*** Exercise material Section Begins ***
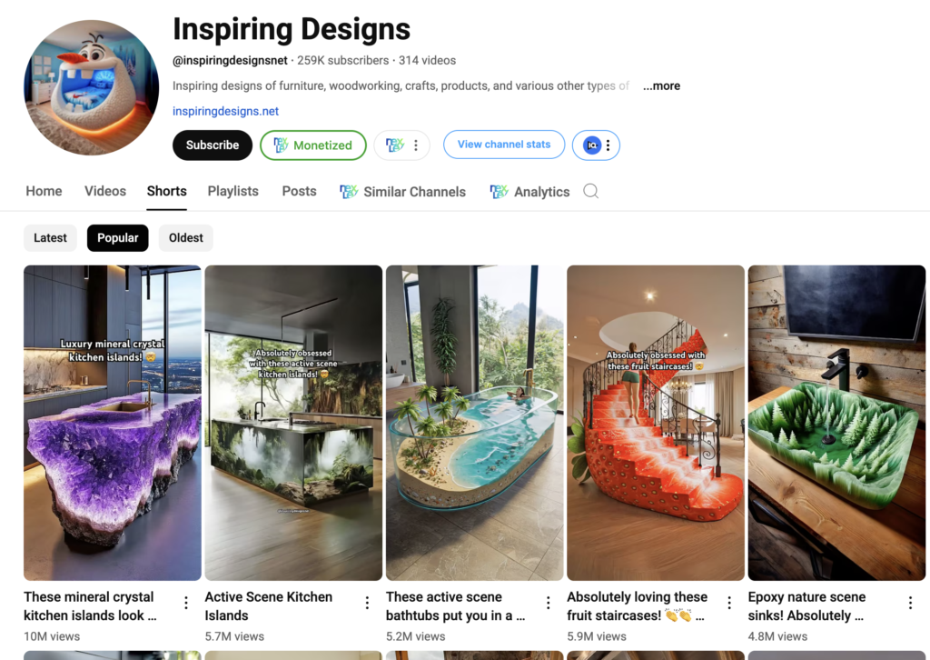Expand channel description with ...more
930x660 pixels.
[x=661, y=86]
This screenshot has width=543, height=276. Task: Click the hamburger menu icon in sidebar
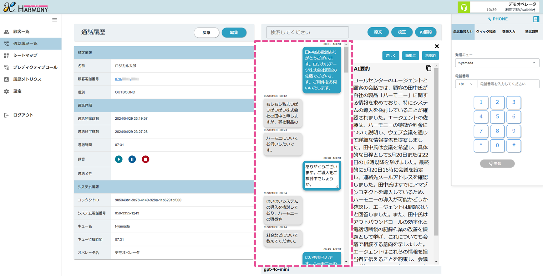pos(54,20)
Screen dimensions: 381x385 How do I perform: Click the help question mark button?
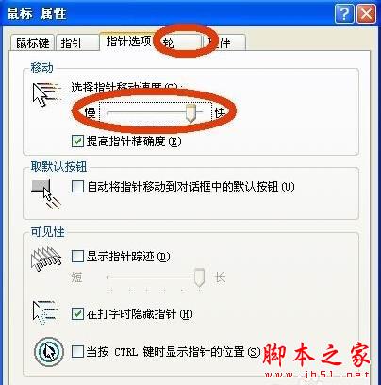pyautogui.click(x=344, y=13)
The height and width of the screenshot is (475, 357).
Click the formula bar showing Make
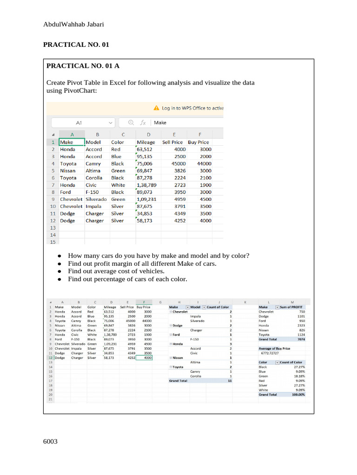[188, 122]
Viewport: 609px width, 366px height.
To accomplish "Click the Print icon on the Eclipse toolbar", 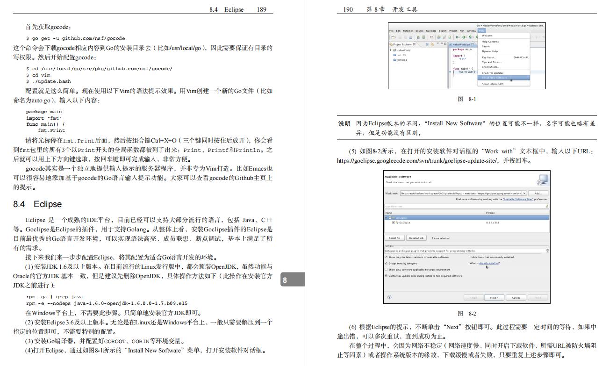I will pos(410,37).
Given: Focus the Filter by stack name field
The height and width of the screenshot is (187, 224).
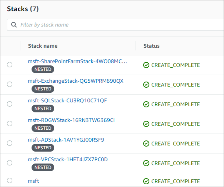Looking at the screenshot, I should tap(115, 25).
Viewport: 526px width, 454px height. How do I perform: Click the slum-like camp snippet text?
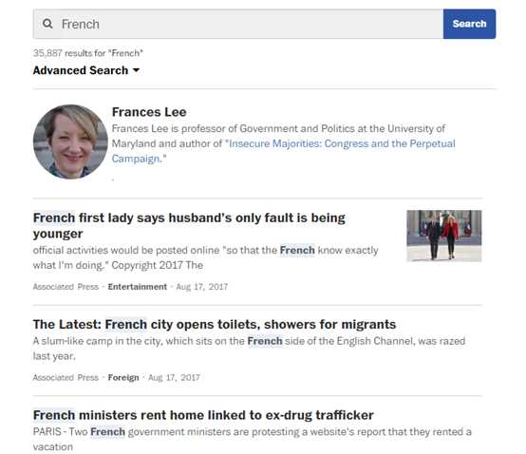point(249,349)
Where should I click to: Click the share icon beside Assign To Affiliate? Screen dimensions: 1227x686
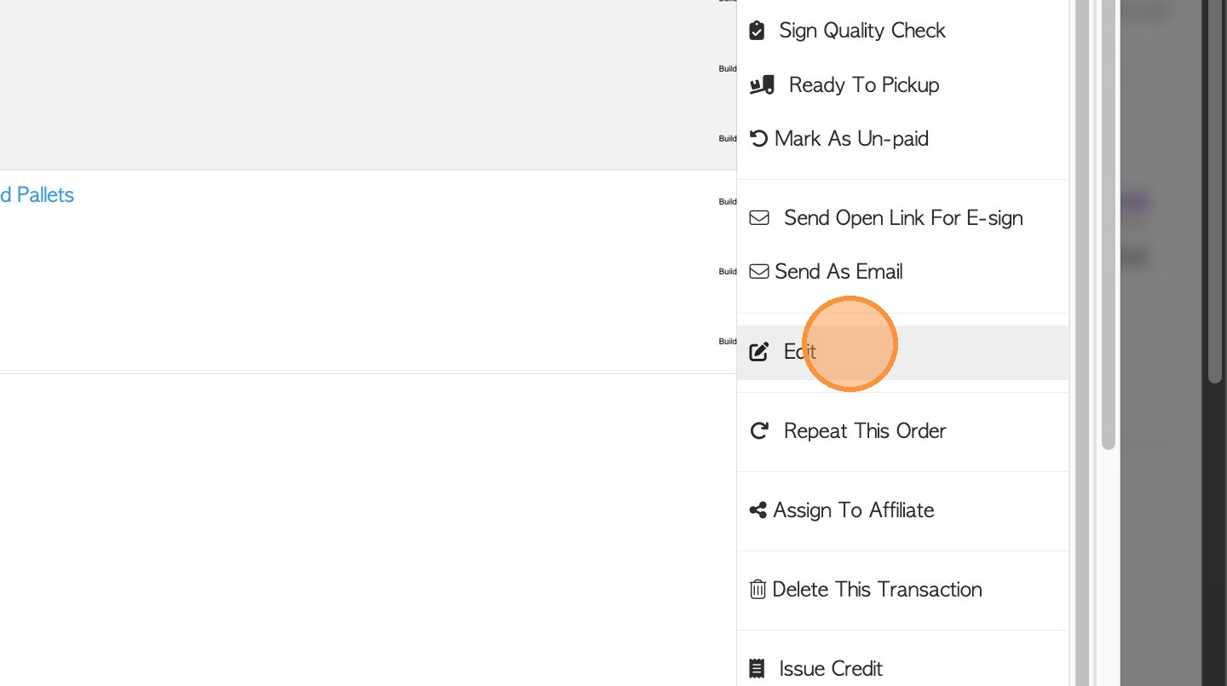click(x=758, y=510)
*** Exercise material Section Ends ***
* What is required
From the line containing "Viewport: 526px width, 454px" down to the final line of the records above, restate every line word for word, add nothing, and skip the pictures.

* Exercise response
Viewport: 526px width, 454px height. How do I perform: Click the slum-like camp snippet text?
point(249,349)
Where should I click to: Click the share icon beside Assign To Affiliate? Screen dimensions: 1227x686
click(x=758, y=510)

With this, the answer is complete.